── Task input ──
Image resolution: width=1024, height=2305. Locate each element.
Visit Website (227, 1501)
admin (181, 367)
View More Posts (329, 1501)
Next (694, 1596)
───
Your answer must be the full listing, restated word for word.

■ **Answer box**:
Image resolution: width=1024, height=2305. Locate each element.
Visit Website (227, 1501)
admin (181, 367)
View More Posts (329, 1501)
Next (694, 1596)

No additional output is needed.